Post by Casual User » April 24th, 2005, 1:06 am

Hello! I have no idea if this is the right forum, so it might have to be moved. A hobby of mine is to make up games i.e. imagine the mechanics and lists of a game. I don't know if this is the right forum because none of these games will ever be made (I don't have the programming, far from it). Anyway, I have recently started to put the finishing touches on a game and rather like the results (slightly similar in combat mechanics to civilization), but I have a few questions:

1. I have drawn a few images for the units in the game. I rather like the unfinished, naive look they have (that means primitive), but I have no idea how to draw horses. My best ones look like dogs, and as for my worst, they look like giant raccons from Chernobyl.

2. What are the biggest differences (in your opinion) between hex-based maps and squares-based maps. I imagine my game in squares, but I wonder why many prefer hex-based.

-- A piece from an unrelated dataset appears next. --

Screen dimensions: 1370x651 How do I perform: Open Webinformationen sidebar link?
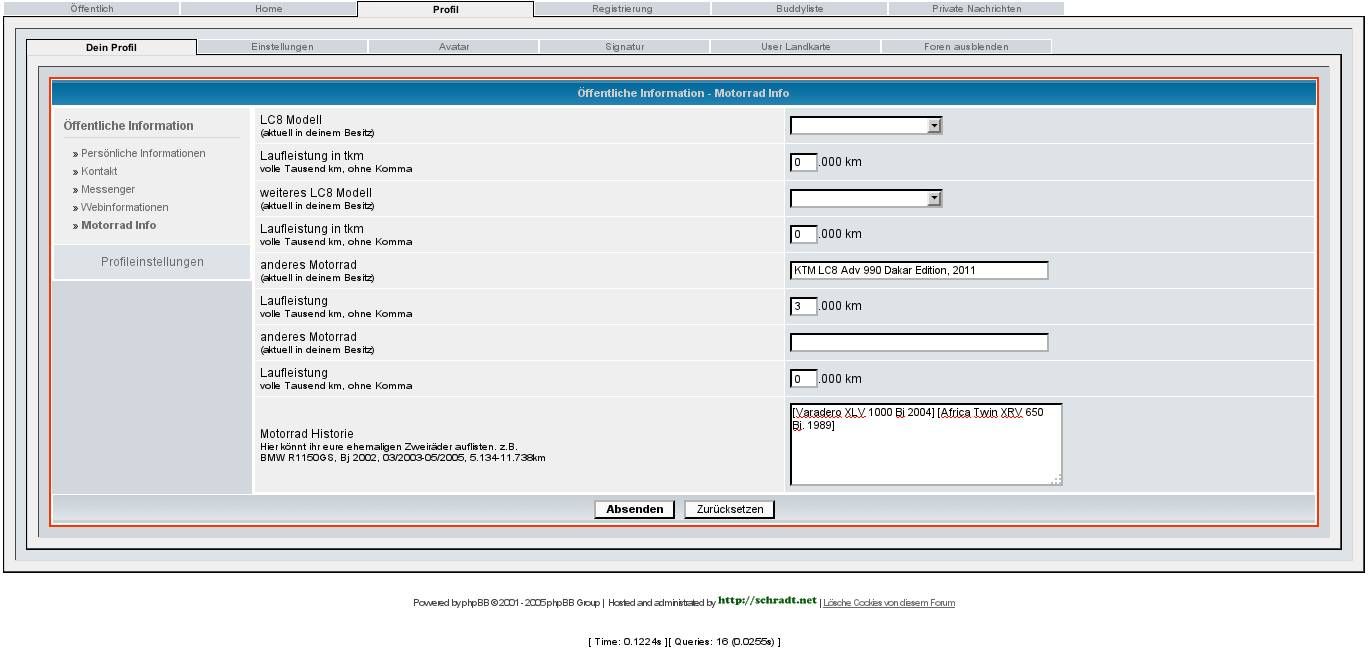click(124, 208)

3. I told you the battle mechanics resemble those of the civilization series, and you can stack units. This allows for good strategies (for example a good mix of spearmen, archers, knights, swordsmen, etc... compensating for one another). But it feels inelegant at times. I have been thinking about making archers/mages attack one square away and removing stacking, but it has a problem:my current system gives strong incentive to put archers in castles (I can explain more if you want), but how could I make sieges so archers shooting one square away be advantaged? Also, how to circumvent the fact that it can lead to archers not putting themselves in enough danger?

Thanks, and sorry about the long post.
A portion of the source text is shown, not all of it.